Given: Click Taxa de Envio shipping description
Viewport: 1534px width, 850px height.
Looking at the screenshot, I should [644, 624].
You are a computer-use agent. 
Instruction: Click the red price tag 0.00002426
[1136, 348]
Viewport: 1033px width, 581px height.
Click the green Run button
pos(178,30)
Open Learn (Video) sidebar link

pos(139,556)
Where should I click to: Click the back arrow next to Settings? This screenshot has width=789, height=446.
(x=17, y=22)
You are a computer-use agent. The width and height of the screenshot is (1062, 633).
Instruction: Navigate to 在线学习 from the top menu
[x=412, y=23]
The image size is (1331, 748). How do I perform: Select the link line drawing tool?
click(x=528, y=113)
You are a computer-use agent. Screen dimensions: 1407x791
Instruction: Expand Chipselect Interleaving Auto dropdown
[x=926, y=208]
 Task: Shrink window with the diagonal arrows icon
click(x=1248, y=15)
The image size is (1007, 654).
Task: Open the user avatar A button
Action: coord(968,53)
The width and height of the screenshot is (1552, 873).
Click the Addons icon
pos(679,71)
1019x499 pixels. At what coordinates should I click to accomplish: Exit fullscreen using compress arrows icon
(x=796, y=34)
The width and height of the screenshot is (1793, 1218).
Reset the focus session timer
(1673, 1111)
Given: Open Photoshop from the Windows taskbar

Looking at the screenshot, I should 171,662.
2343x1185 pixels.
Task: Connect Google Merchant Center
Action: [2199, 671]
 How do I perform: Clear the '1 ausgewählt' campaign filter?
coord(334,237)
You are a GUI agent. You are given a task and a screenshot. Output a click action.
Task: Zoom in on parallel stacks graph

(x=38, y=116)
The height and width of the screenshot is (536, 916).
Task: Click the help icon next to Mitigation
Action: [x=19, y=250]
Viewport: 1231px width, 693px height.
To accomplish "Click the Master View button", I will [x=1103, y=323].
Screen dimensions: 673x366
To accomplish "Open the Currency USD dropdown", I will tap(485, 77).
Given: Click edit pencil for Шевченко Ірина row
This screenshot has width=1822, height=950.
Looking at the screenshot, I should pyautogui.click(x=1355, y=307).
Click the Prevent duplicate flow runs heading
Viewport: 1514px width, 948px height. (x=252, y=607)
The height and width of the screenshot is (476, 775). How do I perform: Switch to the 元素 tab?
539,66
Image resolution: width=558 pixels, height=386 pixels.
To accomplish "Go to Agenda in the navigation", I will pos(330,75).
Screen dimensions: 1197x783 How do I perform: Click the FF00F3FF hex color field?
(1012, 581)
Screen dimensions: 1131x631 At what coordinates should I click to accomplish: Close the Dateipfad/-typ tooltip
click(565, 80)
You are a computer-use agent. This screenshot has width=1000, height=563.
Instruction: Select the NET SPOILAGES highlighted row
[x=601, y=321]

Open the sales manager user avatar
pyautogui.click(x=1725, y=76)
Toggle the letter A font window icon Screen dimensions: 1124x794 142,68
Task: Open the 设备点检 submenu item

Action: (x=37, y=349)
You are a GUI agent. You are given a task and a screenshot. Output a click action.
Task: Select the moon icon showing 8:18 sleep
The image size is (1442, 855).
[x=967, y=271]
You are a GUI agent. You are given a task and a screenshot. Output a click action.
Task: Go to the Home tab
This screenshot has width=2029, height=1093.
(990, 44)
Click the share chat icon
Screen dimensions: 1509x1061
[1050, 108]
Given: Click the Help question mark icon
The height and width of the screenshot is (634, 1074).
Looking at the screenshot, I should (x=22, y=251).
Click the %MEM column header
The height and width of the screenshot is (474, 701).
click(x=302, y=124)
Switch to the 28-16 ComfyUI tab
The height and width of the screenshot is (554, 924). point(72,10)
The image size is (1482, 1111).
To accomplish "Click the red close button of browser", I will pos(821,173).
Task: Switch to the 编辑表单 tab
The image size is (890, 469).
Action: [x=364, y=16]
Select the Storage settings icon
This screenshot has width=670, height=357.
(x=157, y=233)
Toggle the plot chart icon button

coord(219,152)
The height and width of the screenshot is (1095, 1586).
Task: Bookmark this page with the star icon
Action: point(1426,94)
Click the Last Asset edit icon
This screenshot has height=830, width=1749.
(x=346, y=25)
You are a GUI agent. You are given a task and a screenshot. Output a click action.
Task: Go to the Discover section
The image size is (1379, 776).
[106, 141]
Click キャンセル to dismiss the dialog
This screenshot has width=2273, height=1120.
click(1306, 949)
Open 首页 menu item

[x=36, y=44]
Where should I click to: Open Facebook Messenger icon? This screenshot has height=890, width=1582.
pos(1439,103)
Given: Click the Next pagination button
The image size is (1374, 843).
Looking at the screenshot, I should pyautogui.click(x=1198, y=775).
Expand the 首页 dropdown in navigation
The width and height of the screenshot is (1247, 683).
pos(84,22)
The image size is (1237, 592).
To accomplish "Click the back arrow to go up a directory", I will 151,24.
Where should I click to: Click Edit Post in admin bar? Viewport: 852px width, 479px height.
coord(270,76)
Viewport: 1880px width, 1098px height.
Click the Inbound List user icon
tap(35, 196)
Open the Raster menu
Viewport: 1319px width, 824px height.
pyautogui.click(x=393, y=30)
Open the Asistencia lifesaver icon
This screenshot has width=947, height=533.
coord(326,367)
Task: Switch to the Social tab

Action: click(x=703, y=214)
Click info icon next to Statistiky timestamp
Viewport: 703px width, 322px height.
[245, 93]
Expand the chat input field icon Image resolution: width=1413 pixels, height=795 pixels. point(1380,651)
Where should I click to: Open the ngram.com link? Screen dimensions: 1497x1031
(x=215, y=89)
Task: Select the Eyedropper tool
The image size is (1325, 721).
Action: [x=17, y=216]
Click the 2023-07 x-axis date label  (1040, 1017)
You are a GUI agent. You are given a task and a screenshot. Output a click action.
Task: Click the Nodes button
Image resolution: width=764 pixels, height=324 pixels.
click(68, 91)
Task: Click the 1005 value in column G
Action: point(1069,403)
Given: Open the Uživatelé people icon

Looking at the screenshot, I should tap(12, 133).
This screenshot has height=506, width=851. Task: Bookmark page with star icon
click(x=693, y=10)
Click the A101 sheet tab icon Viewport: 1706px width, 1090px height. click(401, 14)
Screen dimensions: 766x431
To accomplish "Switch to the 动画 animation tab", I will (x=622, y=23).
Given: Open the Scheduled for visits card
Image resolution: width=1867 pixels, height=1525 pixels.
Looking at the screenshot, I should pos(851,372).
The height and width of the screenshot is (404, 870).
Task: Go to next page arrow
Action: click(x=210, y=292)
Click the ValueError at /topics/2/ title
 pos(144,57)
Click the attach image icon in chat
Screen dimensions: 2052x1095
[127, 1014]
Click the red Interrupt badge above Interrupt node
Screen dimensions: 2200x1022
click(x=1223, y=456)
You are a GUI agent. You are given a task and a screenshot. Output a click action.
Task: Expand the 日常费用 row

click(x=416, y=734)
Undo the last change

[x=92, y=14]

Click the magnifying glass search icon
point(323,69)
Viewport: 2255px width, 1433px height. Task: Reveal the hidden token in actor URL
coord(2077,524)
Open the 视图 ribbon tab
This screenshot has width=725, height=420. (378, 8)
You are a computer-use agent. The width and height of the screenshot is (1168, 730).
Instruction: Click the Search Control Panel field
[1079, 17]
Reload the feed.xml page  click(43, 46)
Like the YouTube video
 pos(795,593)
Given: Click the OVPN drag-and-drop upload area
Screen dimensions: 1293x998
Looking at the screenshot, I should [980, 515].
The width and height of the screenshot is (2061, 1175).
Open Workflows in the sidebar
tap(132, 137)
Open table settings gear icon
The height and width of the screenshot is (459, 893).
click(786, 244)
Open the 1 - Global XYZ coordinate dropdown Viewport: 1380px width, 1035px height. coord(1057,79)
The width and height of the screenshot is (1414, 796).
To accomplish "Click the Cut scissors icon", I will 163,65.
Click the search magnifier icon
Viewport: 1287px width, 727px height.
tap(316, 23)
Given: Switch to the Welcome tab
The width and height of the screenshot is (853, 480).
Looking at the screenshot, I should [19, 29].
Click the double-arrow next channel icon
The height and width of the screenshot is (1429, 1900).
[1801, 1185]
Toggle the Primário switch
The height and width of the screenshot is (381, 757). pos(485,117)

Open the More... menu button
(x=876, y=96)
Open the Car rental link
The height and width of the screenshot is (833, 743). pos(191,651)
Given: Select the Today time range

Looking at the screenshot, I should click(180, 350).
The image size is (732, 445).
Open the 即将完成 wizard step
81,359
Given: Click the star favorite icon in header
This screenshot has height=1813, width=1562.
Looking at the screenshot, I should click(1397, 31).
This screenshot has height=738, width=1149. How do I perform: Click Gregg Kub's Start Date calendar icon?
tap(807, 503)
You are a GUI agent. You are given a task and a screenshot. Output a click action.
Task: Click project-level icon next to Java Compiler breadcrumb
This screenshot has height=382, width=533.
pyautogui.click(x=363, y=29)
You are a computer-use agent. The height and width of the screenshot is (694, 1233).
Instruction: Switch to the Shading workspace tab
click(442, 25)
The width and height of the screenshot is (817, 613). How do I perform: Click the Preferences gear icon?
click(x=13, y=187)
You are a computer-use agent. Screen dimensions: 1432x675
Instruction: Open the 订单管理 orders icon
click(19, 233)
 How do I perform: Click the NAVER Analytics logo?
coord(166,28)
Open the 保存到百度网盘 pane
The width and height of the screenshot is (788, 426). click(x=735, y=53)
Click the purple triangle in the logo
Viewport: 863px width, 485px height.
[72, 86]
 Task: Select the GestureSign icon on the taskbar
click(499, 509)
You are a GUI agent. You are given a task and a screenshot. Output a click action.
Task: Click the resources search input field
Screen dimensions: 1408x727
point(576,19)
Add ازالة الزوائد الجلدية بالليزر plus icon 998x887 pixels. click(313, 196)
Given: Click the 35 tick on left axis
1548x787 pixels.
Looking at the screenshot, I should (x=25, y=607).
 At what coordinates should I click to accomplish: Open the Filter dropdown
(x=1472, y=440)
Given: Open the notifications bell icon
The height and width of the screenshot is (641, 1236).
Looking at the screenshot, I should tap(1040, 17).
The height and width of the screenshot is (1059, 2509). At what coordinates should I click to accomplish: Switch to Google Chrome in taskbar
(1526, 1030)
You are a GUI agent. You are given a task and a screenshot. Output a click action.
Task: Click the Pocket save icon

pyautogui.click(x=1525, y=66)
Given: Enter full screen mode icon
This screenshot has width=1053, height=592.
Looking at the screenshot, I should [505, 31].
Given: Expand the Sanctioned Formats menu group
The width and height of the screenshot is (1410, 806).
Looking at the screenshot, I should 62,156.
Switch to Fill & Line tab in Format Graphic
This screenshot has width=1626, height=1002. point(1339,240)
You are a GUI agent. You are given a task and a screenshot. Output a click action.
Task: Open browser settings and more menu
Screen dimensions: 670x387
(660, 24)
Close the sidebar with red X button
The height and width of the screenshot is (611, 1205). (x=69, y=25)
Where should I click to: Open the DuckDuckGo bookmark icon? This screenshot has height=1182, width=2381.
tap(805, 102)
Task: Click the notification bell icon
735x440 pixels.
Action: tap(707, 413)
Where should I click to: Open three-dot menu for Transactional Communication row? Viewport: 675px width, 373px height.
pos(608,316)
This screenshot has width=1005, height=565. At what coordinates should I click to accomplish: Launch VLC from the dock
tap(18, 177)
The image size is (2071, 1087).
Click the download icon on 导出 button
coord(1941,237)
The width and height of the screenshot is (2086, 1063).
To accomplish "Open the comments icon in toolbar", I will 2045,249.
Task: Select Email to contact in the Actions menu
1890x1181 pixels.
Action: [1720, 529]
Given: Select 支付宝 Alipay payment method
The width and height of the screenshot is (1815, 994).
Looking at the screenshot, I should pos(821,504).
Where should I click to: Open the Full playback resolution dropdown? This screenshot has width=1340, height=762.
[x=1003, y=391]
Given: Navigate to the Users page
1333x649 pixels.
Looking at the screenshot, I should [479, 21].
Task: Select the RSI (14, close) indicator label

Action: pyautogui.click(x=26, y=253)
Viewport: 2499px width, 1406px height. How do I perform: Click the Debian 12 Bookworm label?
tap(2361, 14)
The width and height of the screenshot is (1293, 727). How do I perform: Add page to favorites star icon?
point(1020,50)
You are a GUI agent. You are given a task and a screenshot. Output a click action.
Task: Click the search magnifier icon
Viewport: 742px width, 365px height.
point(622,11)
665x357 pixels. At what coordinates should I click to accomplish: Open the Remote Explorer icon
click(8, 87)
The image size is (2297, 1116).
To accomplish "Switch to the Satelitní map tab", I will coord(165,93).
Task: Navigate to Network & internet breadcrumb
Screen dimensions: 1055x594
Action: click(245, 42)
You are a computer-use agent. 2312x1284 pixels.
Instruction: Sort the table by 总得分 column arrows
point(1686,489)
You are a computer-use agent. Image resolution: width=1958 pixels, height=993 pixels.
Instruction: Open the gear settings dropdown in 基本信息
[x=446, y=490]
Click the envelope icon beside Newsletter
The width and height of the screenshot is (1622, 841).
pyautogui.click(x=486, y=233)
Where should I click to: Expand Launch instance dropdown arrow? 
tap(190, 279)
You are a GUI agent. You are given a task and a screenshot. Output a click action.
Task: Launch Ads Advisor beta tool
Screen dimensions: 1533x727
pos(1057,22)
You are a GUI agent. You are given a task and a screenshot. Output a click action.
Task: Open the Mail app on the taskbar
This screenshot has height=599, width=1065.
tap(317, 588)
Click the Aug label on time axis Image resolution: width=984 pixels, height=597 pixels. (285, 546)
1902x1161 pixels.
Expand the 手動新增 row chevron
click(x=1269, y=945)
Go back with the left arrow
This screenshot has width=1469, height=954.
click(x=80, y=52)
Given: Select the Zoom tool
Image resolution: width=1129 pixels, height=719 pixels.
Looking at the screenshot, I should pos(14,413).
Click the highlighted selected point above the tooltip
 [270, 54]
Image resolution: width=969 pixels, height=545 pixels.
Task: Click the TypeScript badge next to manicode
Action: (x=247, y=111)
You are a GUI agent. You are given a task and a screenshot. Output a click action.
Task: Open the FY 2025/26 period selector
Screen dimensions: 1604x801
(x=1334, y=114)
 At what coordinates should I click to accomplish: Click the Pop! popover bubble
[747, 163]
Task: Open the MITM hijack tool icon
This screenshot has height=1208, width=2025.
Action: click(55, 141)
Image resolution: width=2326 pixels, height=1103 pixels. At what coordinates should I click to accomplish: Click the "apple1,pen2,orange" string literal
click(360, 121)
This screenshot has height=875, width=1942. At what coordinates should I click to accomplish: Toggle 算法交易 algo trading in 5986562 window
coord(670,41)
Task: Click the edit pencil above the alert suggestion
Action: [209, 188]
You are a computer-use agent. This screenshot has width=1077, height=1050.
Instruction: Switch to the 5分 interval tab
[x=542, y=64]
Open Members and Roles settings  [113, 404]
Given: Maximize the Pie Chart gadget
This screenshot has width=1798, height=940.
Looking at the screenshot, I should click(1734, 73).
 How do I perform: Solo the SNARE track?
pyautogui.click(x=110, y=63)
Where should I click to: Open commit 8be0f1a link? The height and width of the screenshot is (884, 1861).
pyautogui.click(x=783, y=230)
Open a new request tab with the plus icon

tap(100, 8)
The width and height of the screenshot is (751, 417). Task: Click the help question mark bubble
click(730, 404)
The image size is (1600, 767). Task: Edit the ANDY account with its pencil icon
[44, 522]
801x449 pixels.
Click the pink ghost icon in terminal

┄┄┄┄┄┄┄┄┄┄

» TASK TO CARRY OUT:
The answer is the lines above between the line holding "This screenshot has height=506, width=851." and the line holding "Given: Open the Scheduled for visits card", inclusive, each written out exactly, and no others.

» EXERCISE RESPONSE:
This screenshot has height=506, width=851. Task: Bookmark page with star icon
click(x=693, y=10)
Click the A101 sheet tab icon Viewport: 1706px width, 1090px height. click(401, 14)
Screen dimensions: 766x431
To accomplish "Switch to the 动画 animation tab", I will (x=622, y=23).
Given: Open the Scheduled for visits card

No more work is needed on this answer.